Please filter the entries and return only the lines that include "accomplish".

(Stored data)

◇ ◇ ◇ ◇ ◇ ◇ ◇

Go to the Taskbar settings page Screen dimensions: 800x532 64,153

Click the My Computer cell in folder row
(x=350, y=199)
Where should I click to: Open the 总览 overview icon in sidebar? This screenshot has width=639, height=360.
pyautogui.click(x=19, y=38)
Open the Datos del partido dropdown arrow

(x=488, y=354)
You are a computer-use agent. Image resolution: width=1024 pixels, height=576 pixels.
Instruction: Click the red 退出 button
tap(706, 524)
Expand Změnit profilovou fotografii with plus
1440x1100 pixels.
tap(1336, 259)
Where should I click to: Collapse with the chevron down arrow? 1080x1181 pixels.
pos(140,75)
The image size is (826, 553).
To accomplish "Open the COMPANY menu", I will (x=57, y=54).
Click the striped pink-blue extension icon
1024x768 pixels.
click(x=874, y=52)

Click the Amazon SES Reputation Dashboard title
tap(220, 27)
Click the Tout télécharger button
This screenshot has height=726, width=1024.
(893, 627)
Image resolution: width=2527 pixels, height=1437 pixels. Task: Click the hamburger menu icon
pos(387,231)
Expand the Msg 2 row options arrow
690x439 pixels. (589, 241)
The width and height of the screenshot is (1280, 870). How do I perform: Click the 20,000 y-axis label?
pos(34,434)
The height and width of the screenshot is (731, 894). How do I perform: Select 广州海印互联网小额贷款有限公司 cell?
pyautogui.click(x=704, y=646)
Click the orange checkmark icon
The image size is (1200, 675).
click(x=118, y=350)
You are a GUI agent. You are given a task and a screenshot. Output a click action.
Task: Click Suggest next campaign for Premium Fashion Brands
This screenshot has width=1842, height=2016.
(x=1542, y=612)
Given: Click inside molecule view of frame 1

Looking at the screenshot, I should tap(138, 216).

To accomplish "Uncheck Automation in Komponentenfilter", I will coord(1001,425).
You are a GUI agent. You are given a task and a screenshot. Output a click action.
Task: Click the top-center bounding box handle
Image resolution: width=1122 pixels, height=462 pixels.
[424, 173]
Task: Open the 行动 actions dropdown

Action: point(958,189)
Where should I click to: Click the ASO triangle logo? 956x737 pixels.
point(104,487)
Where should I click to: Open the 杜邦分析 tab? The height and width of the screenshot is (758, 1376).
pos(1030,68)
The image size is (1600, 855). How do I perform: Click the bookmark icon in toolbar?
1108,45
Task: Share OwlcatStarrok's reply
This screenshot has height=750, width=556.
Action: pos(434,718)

◇ ◇ ◇ ◇ ◇ ◇ ◇

| Solution for this problem |
To accomplish "Open the COMPANY menu", I will (x=57, y=54).
To accomplish "Uncheck Automation in Komponentenfilter", I will coord(1001,425).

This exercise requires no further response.